Types of Fixed Gages
The most common types of fixed gages are detailed below. They differ based on the type of measurement or comparison being made.
- Angle gages have a series of fixed angles for comparative assessment of the angle between two surfaces.
- Center gages are fixed with a v-shaped notch for finding the center of a part or bar with a round or square cross-section.
- Drill gages are fixed with a series of precise holes used to gage drill diameter size.
- Gear tooth gages are fixed gages used for determining diametrical pitch of involute gears.
- Pipe and tube gages have a fixed design to quickly access pipe, tube, or hose features such as outer diameter, inner diameter, taper, or tube bead.
- Radius, fillet, or ball gages are used for comparatively determining the diameter or radius of a fillet, radius, or ball.
- Screw and thread pitch gages are serrated to comparatively assess thread or screw pitch and type.
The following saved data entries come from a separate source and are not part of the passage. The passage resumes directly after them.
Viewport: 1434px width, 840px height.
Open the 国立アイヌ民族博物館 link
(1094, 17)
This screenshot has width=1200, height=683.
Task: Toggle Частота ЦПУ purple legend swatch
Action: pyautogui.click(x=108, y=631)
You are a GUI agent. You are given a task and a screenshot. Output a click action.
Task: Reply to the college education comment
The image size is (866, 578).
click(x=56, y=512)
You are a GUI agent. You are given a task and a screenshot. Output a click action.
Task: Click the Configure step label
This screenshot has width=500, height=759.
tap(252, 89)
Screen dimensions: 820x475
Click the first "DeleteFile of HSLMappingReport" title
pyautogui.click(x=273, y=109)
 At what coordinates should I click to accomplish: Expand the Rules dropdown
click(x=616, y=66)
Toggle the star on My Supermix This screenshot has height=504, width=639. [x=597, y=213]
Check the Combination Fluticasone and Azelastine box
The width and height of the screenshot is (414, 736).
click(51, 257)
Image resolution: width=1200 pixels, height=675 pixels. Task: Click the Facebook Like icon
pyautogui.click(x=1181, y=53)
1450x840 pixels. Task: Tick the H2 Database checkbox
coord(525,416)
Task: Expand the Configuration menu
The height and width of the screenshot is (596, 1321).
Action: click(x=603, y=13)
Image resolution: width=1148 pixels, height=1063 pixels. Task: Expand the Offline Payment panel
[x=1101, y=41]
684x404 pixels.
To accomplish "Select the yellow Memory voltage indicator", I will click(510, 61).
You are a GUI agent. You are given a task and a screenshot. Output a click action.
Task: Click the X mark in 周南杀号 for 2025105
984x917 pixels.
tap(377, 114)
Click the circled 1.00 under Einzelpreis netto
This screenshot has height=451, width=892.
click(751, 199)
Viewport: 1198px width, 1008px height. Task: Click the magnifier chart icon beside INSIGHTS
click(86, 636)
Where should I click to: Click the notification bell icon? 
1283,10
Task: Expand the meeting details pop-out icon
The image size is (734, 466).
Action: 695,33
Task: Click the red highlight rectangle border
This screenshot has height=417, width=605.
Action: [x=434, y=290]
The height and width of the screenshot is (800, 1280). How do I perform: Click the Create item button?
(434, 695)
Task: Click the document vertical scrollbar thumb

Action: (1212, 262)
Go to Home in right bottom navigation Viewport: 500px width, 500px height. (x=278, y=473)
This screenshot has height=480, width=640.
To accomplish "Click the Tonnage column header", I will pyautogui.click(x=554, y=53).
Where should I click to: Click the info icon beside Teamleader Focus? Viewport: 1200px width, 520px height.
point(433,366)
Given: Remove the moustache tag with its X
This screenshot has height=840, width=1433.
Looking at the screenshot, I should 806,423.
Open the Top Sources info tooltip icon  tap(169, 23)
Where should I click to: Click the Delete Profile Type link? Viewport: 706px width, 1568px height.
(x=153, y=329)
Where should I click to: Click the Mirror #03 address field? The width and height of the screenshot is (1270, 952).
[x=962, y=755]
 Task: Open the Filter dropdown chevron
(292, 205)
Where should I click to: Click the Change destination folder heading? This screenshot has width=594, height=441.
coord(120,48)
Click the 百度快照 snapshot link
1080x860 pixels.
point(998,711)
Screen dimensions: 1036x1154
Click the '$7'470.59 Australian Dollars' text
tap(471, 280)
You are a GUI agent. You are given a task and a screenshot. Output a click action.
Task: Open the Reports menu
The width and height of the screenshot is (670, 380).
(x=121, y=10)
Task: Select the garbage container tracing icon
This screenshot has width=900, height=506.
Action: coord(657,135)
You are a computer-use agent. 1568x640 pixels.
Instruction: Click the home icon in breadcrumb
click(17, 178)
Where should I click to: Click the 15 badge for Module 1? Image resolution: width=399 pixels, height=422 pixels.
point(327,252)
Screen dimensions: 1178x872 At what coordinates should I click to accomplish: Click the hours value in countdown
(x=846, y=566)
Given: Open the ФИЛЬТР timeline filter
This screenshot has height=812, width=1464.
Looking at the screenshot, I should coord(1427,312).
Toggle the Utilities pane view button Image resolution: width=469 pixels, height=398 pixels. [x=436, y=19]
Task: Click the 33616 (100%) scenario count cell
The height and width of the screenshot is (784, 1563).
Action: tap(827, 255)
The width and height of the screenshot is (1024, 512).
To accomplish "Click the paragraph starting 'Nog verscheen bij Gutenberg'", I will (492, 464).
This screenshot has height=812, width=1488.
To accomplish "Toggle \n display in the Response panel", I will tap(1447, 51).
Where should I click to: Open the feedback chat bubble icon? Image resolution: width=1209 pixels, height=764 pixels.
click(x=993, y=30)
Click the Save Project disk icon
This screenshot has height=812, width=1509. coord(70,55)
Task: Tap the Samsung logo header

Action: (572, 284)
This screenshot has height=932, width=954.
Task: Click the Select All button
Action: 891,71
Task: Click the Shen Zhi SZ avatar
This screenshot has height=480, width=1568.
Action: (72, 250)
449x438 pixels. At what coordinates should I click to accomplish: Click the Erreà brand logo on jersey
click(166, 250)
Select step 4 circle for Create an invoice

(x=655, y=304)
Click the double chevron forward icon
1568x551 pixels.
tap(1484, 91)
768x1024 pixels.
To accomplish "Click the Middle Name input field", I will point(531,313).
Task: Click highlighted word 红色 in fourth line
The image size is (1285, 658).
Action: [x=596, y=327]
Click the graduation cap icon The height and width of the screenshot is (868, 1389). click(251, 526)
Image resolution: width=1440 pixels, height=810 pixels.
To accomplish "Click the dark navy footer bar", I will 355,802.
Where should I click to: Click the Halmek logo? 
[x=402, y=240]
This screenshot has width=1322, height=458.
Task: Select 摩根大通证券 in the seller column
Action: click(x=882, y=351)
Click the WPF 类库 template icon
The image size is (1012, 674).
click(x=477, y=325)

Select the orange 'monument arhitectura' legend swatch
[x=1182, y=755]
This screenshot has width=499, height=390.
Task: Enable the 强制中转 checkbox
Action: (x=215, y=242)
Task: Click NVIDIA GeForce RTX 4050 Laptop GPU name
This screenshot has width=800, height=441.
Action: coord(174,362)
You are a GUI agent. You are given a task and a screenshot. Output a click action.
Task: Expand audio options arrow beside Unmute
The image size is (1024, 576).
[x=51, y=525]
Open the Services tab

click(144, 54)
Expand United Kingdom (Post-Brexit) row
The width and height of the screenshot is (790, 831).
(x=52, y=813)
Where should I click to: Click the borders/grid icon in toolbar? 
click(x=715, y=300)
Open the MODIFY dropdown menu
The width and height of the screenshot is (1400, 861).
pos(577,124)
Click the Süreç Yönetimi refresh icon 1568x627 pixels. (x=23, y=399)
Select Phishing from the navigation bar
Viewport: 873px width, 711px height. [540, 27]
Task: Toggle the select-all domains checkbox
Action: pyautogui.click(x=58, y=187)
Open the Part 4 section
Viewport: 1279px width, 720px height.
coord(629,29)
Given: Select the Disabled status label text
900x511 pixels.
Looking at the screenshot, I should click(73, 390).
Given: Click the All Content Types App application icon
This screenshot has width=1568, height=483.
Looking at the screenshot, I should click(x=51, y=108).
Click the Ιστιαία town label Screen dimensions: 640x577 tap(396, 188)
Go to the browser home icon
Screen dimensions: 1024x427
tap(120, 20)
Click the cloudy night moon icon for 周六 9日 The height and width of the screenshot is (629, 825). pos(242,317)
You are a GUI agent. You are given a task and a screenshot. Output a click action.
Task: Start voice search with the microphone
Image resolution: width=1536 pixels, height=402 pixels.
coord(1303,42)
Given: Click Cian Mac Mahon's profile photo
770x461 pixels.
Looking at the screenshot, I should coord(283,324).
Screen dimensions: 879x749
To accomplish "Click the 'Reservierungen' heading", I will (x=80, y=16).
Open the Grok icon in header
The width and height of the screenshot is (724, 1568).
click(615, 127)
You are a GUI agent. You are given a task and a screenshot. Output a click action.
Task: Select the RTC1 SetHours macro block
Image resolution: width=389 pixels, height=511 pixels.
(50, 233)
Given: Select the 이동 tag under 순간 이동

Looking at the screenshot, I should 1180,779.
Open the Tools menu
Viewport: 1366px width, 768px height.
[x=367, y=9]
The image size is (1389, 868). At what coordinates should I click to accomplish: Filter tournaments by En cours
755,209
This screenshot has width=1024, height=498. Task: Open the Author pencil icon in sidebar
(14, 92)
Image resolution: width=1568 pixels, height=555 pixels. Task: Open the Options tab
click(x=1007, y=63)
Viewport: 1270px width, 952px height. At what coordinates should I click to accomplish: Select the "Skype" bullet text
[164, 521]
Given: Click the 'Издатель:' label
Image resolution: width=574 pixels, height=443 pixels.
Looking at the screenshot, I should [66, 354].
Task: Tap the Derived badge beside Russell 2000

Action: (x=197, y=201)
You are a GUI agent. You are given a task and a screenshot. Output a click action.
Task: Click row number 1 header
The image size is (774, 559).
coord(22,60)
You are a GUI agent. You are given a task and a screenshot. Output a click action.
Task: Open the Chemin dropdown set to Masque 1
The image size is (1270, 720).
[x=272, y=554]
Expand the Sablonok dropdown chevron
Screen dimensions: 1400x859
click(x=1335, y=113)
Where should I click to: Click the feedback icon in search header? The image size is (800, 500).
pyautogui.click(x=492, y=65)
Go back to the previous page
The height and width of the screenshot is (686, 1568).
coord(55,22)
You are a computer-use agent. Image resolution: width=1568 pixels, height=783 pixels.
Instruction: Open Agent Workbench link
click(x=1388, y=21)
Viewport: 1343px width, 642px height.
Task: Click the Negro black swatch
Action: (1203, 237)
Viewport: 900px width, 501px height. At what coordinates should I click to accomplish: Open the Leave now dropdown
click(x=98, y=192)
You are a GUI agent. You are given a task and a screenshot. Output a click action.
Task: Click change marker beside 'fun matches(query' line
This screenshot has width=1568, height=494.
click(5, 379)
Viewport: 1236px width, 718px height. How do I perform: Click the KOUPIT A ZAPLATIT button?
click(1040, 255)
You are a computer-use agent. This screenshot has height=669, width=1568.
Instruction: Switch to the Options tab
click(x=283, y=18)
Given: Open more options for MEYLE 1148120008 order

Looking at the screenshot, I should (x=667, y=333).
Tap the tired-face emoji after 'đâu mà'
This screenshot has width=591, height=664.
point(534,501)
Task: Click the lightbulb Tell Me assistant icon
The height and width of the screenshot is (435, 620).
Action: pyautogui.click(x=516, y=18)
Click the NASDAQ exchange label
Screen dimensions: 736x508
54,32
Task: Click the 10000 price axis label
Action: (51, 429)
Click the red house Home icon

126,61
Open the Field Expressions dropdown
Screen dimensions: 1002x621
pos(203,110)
- Taper gages consist of a series of strips that reduce in width along the gages length, and are used to gage the size of a hole or slot in a part.
- Thickness gages consist of a series of gage stock fashioned to a precise thickness for gaging purposes. Taper and thickness gages are often referred to as feller gages.
- U.S. standard gages have a series of open, key-shaped holes and are used to gage sheet or plate thickness.
- Weld gages are used for assessing weld fillet or bead size.
- Fixed wire gages have a series of open key-shaped holes and are used to gage wire diameter size.
In addition to specific fixed gage types, there are two less focused-on device groupings or materials that may be used for this type of comparative gaging. Gage stock is a material that is fashioned to a precise thickness for gaging purposes. Gage stock is available in rolls or individual strips. Gage sets and tool kits consist of several gages and accessories packaged together; often in the case with adjusting tools. Tool kits sometimes contain alternate extensions, contact tips, holders, bases, and standards.